While the following are not directly from her videos that we viewed they support many of the thoughts and concepts we viewed.
When I say I want to photograph
someone, what it really means is that I'd like to know them. Anyone I know I
photograph.
A thing that you see in my pictures is that I was not afraid to fall in love with these people.
Computer photography won't be photography as we know it. I think photography will always be chemical.
In a portrait, you have room to have a point of view. The image may not be literally what's going on, but it's representative.
Nature is so powerful, so strong. Capturing its essence is not easy - your work becomes a dance with light and the weather. It takes you to a place within yourself.
I am impressed with what happens when someone stays in the same place and you took the same picture over and over and it would be different, every single frame.
Sometimes I enjoy just photographing the surface because I think it can be as revealing as going to the heart of the matter.
It's a heavy weight, the camera. Now we have modern and lightweight, small plastic cameras, but in the '70s they were heavy metal.
My hope is that we continue to nurture the places that we love, but that we also look outside our immediate worlds.
There must be a reason why photographers are not very good at verbal communication.
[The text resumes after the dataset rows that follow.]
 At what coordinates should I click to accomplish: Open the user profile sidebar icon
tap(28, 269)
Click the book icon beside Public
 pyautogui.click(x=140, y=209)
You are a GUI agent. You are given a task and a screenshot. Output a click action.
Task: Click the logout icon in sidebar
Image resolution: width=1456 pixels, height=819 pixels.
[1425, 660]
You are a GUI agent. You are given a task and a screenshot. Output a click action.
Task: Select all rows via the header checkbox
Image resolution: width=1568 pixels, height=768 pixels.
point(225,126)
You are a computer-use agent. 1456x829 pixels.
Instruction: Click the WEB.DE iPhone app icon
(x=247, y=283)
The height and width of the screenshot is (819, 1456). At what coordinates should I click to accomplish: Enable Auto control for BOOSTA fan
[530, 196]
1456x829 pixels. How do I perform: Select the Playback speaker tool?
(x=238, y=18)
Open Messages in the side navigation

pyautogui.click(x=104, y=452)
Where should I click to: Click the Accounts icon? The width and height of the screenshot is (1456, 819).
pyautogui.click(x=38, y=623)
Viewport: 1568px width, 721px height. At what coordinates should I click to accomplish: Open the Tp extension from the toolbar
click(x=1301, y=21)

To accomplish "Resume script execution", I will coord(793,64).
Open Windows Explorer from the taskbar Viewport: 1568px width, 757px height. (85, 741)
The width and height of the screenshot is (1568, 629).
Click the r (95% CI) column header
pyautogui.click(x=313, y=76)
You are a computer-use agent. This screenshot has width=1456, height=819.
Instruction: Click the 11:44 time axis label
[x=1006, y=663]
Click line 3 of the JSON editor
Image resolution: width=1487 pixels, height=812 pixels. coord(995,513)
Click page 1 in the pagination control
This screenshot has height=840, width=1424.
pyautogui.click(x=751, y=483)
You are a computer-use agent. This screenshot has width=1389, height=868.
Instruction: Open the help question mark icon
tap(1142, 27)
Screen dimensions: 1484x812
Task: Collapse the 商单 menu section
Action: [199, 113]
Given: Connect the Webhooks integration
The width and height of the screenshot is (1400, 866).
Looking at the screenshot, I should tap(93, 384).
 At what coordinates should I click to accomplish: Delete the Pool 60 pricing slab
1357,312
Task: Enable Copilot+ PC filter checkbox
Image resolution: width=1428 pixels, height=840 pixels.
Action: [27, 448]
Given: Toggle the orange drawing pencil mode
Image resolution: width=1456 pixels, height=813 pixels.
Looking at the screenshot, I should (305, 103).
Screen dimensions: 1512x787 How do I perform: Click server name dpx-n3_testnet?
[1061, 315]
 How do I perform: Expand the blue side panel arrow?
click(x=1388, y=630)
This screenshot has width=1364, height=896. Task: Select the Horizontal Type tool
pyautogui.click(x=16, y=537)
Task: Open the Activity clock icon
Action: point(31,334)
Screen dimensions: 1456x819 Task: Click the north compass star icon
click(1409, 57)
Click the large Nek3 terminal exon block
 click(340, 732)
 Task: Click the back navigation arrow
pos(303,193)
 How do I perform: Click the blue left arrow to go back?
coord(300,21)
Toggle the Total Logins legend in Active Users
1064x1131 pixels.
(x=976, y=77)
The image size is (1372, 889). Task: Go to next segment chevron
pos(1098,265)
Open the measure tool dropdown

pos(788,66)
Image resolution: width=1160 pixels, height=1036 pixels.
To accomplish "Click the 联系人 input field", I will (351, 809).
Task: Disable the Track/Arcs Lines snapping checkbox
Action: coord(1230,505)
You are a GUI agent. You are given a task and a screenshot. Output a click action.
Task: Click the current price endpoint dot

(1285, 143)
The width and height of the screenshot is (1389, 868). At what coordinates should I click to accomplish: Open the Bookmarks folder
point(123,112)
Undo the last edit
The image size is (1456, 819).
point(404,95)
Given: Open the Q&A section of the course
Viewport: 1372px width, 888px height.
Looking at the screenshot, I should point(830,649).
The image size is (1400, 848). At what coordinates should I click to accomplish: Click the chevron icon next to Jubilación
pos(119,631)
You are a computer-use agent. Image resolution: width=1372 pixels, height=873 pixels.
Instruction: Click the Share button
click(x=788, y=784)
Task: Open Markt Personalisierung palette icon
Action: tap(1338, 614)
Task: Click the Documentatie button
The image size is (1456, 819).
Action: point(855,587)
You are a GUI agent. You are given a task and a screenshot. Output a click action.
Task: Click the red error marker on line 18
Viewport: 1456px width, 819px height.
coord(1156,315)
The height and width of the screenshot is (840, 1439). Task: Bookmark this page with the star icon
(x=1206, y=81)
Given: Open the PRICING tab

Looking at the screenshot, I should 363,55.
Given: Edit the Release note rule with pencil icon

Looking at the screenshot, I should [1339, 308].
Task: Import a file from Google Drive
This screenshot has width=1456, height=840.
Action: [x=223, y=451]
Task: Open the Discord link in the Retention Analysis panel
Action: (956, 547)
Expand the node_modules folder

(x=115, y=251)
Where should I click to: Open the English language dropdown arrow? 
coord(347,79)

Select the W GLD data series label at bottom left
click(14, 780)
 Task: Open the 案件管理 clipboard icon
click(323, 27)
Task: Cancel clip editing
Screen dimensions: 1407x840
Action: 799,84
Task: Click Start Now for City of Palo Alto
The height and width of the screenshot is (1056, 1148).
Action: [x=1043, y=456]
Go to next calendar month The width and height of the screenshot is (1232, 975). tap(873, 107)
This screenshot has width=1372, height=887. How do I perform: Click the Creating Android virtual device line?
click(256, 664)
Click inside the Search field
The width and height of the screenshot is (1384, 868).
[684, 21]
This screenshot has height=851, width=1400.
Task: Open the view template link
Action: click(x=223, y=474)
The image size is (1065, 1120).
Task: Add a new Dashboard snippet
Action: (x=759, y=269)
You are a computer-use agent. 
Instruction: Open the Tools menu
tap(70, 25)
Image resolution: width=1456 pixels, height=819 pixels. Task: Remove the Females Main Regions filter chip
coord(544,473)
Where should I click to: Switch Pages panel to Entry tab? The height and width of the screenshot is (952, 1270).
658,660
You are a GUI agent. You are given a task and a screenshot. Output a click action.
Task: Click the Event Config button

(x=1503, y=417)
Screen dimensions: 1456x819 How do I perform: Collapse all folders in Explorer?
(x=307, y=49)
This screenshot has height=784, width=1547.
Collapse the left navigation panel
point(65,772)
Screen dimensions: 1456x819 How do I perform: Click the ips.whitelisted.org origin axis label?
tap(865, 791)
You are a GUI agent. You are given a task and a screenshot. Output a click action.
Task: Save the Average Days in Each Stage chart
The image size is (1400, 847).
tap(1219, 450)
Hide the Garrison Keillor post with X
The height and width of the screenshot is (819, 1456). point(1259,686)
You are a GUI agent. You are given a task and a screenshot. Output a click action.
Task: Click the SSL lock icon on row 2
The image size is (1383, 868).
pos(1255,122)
I think we get lazy.
It's hard to watch something go on and be talking at the same time.
When you are younger, the camera is like a friend and you can go places and feel like you're with someone, like you have a companion.
The camera makes you forget you're there. It's not like you are hiding but you forget, you are just looking so much.
At my Rolling Stones' tour, the camera was a protection. I used it in a Zen way.
If I didn't have my camera to remind me constantly, I am here to do this, I would eventually have slipped away, I think. I would have forgotten my reason to exist.
The pictures of my family were designed to be on a family wall, they were supposed to be together. It was supposed to copy my mother's wall in her house.
I feel very proud of the work from the '80s because it is very bright and colorful.
I don't think there is anything wrong with white space. I don't think it's a problem to have a blank wall.
My lens of choice was always the 35 mm. It was more environmental. You can't come in closer with the 35 mm.
Coming tight was boring to me, just the face... it didn't have enough information.